Bothriechis nubestris, the Talamancan palm-pitviper, is a species of pit viper native to cloud forests and montane rainforests in Costa Rica, specifically San José, Cartago and Limón. The snake was mistaken for Bothriechis nigroviridis.

== Description ==
The snake is a small-medium size, slender snake. It lives in trees and has a green-black coloration. The snake grows up to 30 inches, but many grow less than 24 inches. It is only discovered in Costa Rica. The snake kills with a toxin which is likely to be nigroviriditoxin. The toxin itself was discovered in 2015, and B. nubestris would be the first new-world viperid outside of rattle snakes to produce it.

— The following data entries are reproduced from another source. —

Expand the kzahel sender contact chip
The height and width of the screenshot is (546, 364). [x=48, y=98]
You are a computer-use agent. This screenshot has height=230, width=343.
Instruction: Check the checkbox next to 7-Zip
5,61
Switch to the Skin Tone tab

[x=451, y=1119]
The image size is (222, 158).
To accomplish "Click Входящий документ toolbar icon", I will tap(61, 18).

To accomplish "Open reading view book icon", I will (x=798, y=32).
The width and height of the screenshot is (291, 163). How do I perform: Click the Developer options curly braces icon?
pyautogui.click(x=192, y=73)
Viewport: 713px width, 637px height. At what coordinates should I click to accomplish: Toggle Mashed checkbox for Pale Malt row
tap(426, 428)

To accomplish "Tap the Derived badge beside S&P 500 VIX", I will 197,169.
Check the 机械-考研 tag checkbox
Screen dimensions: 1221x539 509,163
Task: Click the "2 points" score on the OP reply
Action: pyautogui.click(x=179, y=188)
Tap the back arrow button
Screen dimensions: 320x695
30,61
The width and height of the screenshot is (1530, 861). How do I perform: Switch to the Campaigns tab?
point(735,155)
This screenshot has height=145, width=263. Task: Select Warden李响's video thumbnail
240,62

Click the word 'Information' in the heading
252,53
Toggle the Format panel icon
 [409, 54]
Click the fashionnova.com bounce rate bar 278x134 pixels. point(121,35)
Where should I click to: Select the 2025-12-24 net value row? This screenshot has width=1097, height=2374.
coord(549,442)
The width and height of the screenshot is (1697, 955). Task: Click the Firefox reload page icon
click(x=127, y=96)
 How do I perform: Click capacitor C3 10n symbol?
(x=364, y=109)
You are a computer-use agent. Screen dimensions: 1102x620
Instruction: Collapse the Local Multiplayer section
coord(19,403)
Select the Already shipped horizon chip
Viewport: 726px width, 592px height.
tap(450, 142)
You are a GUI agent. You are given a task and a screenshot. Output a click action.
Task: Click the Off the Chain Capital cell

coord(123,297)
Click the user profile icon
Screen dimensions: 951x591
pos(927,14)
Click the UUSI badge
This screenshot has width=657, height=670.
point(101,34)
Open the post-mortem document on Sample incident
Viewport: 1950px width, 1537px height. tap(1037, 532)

The snake lacks supercillary scales, differing the species from both B. schlegelii and B. supraciliaris. B. nubestris also differs from most other Bothriechis species with its colouring - only similar in that respect to B. nigroviridis, which it differs to in its scale numbers and shapes (specifically, B. nubestris has thin 'kidney-shaped' supraoculars.)

== Discovery ==
The snake was first spotted by the University of Central Florida in 2001, but was mistaken for another species. It was discovered by DNA tests and named recently.

== Etymology ==
'nubestris' means 'belonging to the clouds' as it is a combination of the Latin noun nubes (meaning 'cloud') and the Latin suffix '-estris' (meaning 'belonging to'). This is in reference to the cloud forests it generally lives near.

== Reproduction ==
B. nubestris reproduce sexually and are ovoviviparous.